-------- DATA EXTRACTS --------

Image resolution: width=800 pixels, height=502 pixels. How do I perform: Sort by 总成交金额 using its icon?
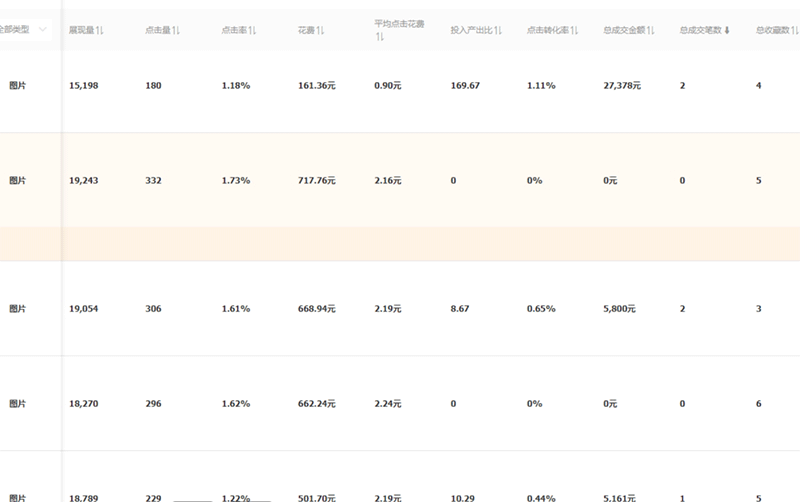click(x=651, y=31)
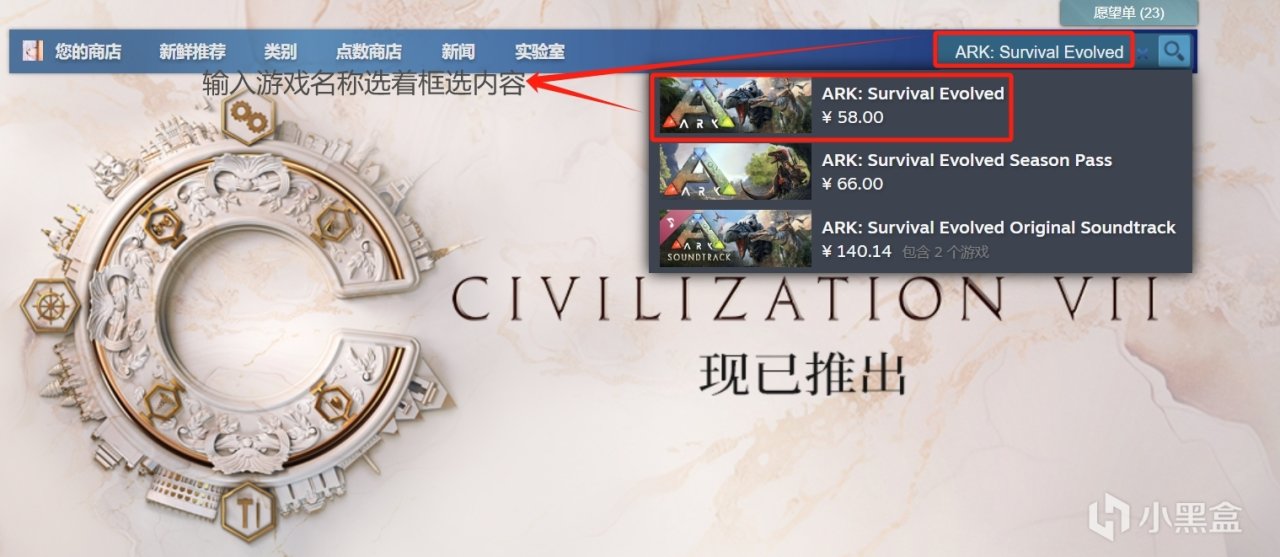Image resolution: width=1280 pixels, height=557 pixels.
Task: Click the hexagon icon at the ring's bottom
Action: [x=243, y=505]
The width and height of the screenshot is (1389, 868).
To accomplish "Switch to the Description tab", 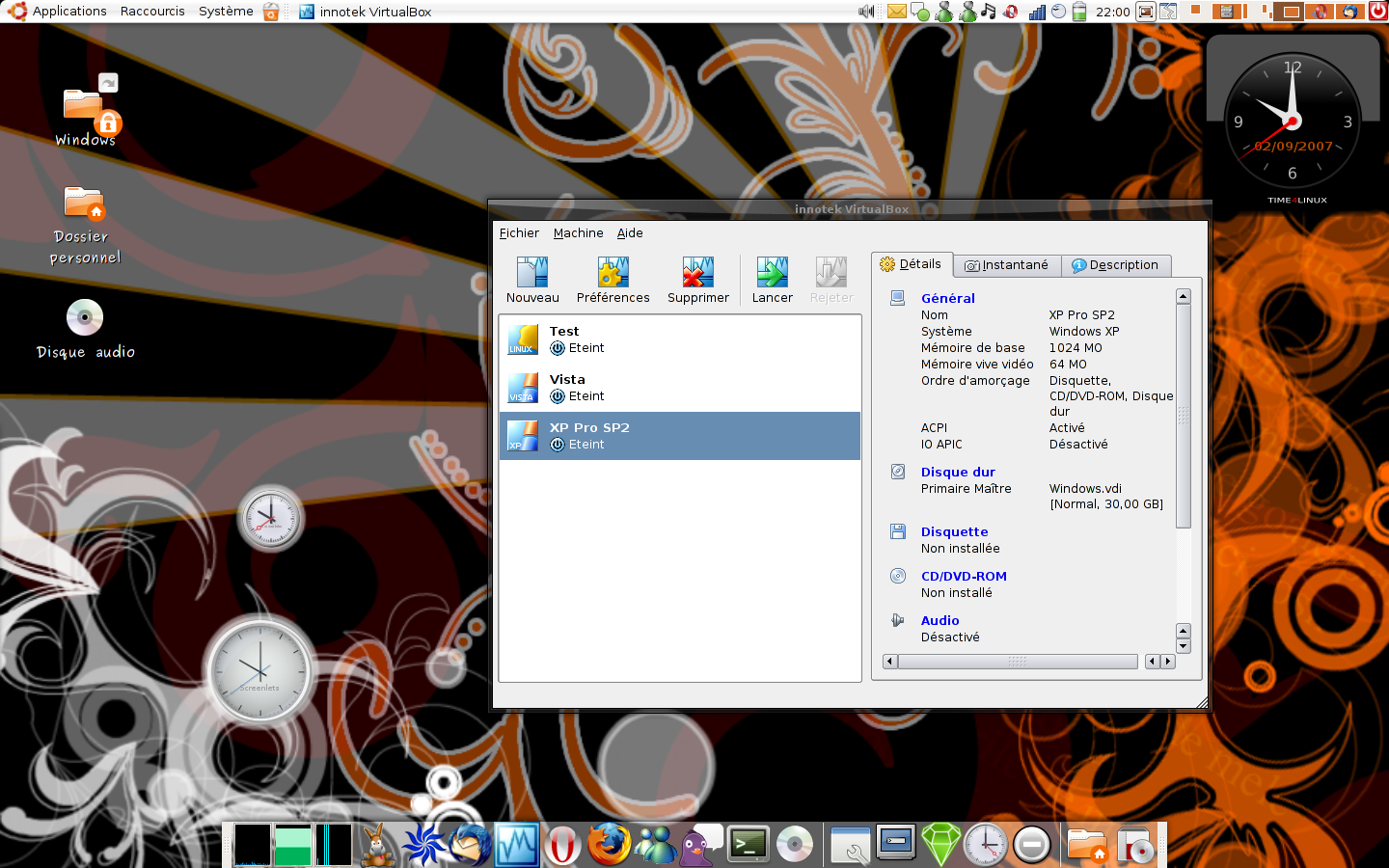I will (x=1115, y=265).
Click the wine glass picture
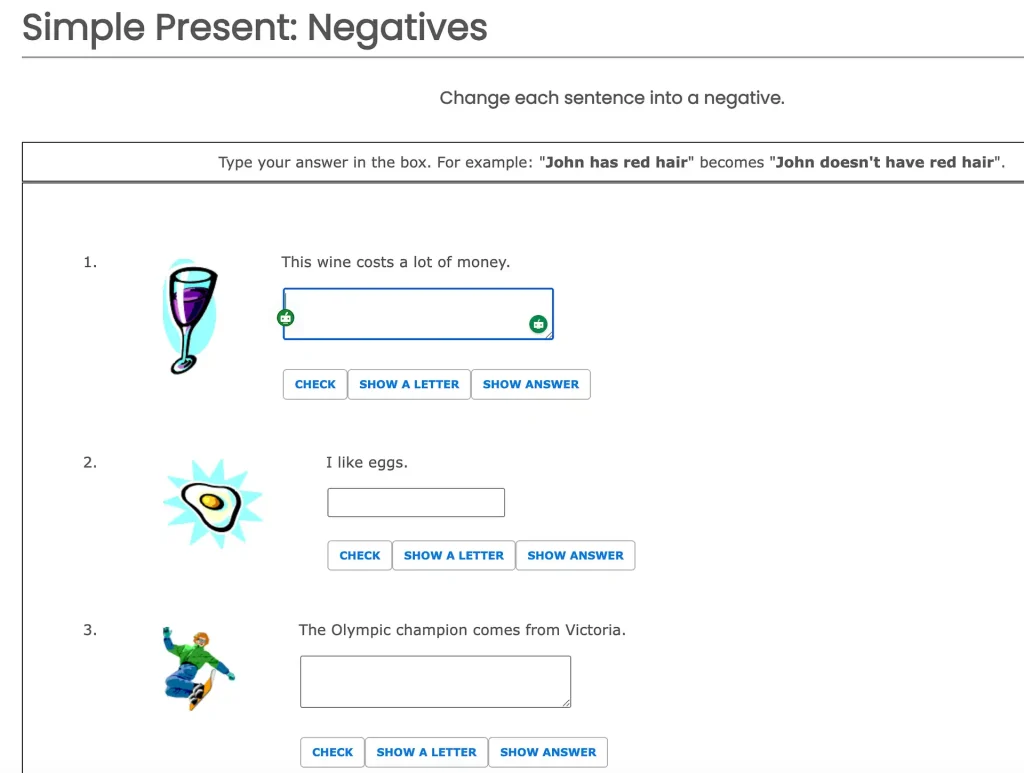Viewport: 1024px width, 773px height. pyautogui.click(x=190, y=317)
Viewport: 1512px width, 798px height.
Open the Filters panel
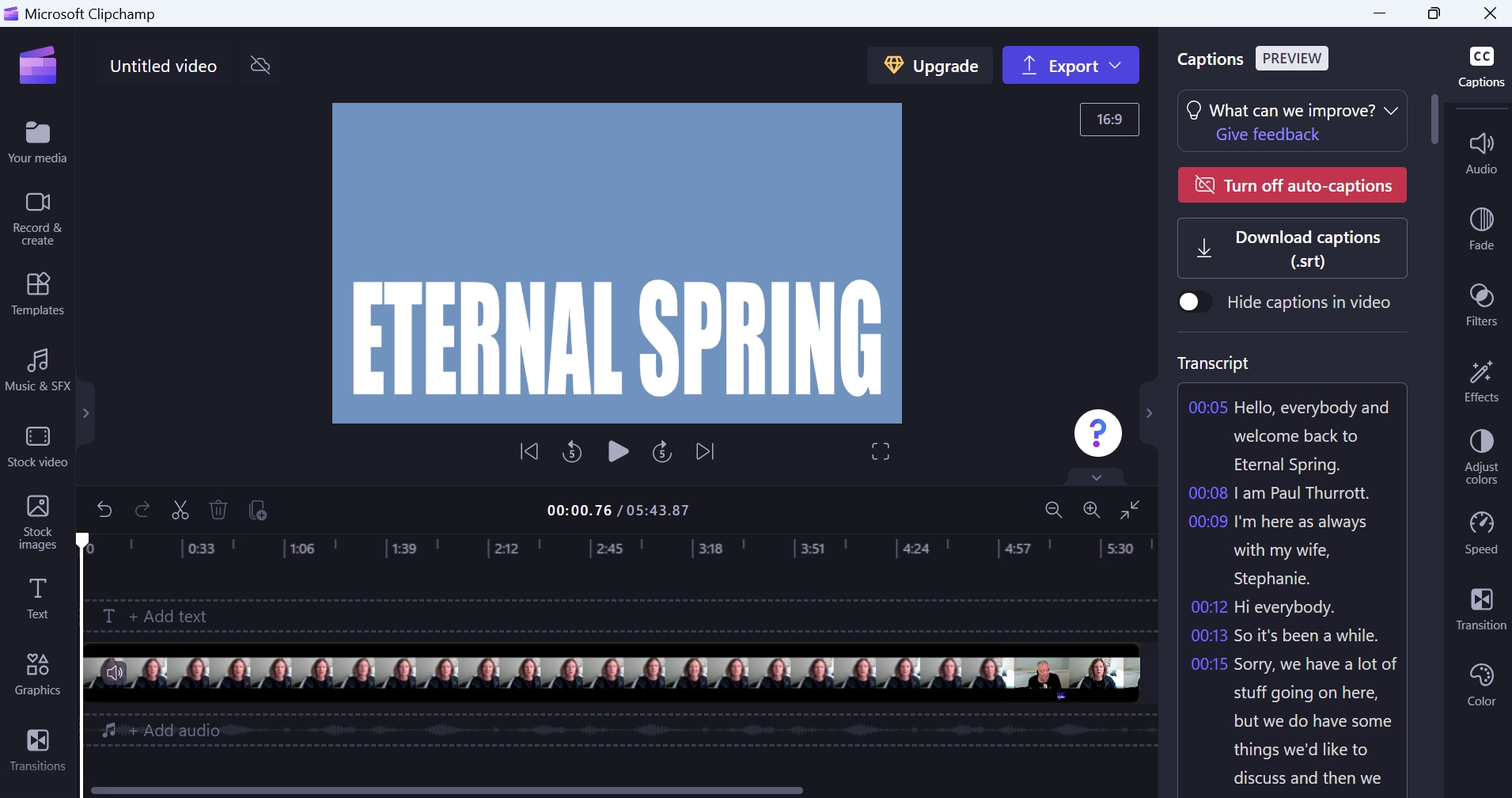[1481, 305]
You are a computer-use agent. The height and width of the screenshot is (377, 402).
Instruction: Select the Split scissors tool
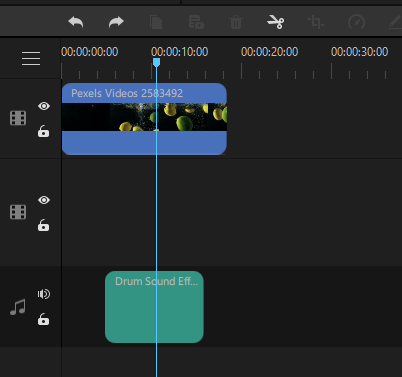click(276, 22)
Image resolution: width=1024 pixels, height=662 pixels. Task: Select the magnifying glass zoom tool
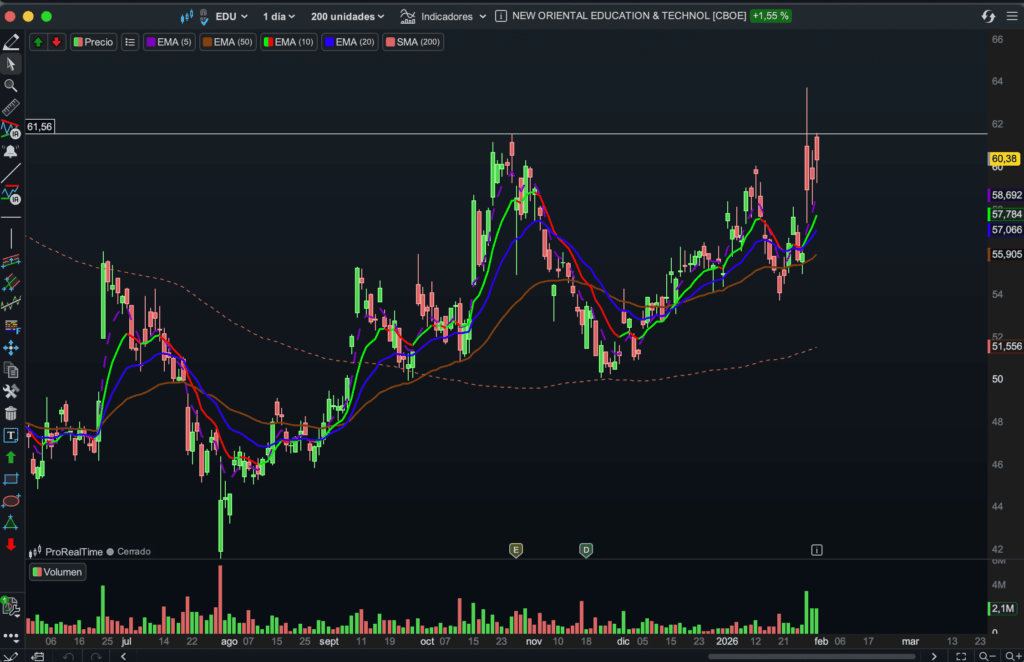pyautogui.click(x=11, y=86)
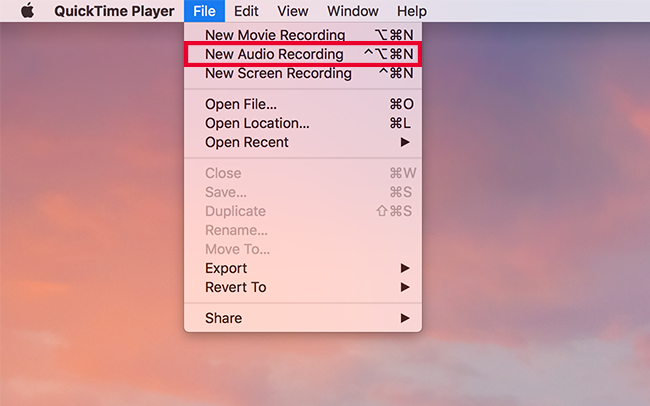Screen dimensions: 650x406
Task: Close the open File menu
Action: (205, 11)
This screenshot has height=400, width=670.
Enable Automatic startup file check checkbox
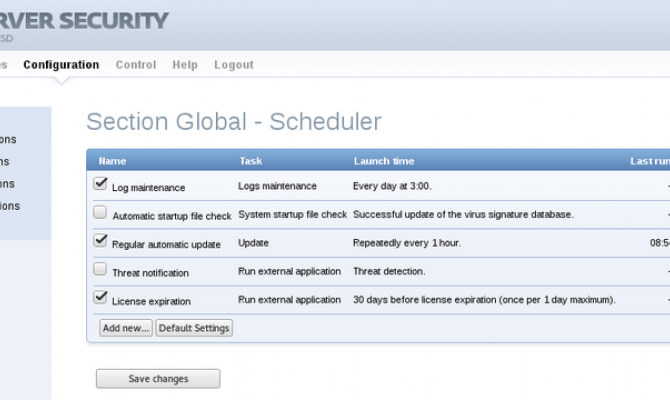pyautogui.click(x=100, y=212)
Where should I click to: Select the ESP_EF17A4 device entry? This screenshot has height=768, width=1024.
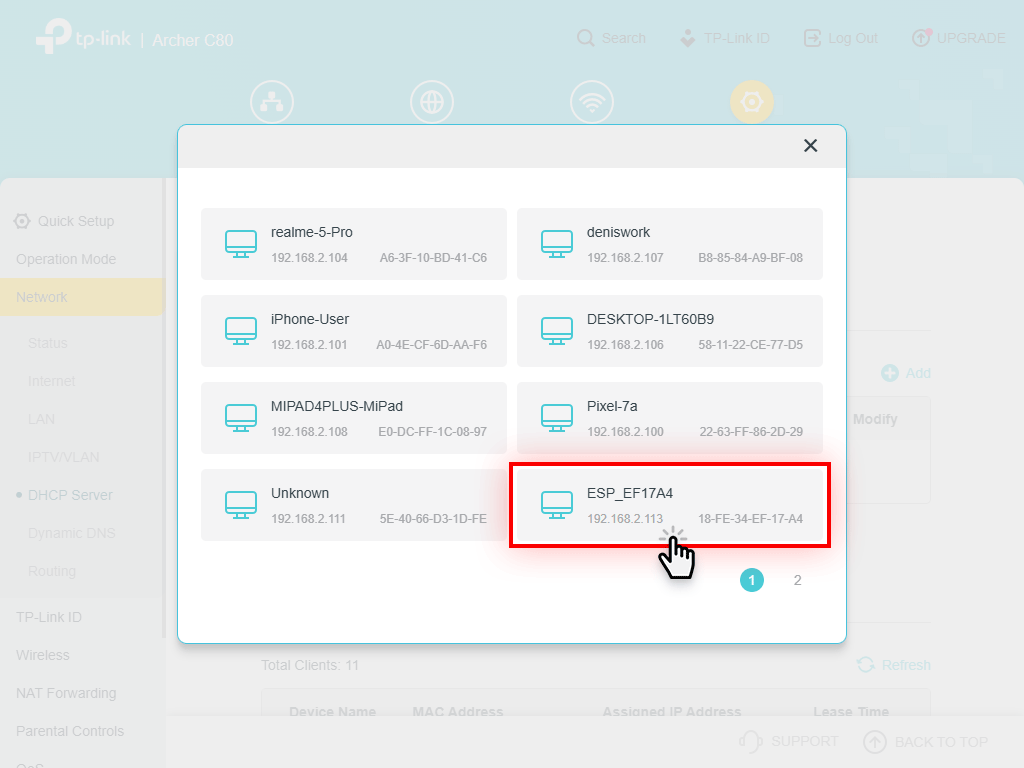[x=669, y=505]
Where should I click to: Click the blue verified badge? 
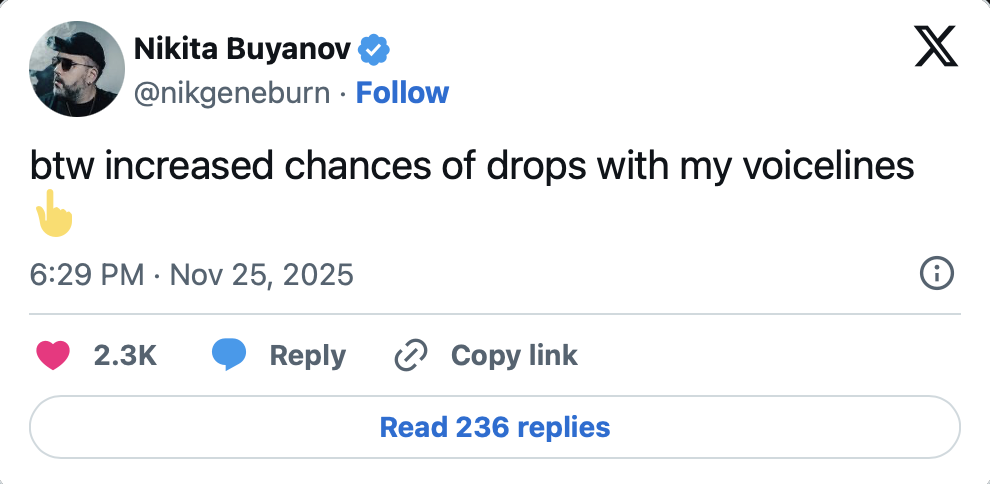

--------

**WHAT TO WORK ON:**
In the records above, transcribe exactly the lines from the one containing "Open the Filters panel" through the last line, both included, and skip the pictures.

**REPLY:**
Open the Filters panel
[1481, 305]
You are a computer-use agent. The height and width of the screenshot is (377, 402).
Instruction: Select the Split scissors tool
click(276, 22)
Image resolution: width=1024 pixels, height=662 pixels. Task: Select the magnifying glass zoom tool
pyautogui.click(x=11, y=86)
Screen dimensions: 650x406
Task: Close the open File menu
Action: (205, 11)
This screenshot has height=400, width=670.
Enable Automatic startup file check checkbox
pyautogui.click(x=100, y=212)
Where should I click to: Select the ESP_EF17A4 device entry? This screenshot has height=768, width=1024.
[x=669, y=505]
Where should I click to: Click the blue verified badge? 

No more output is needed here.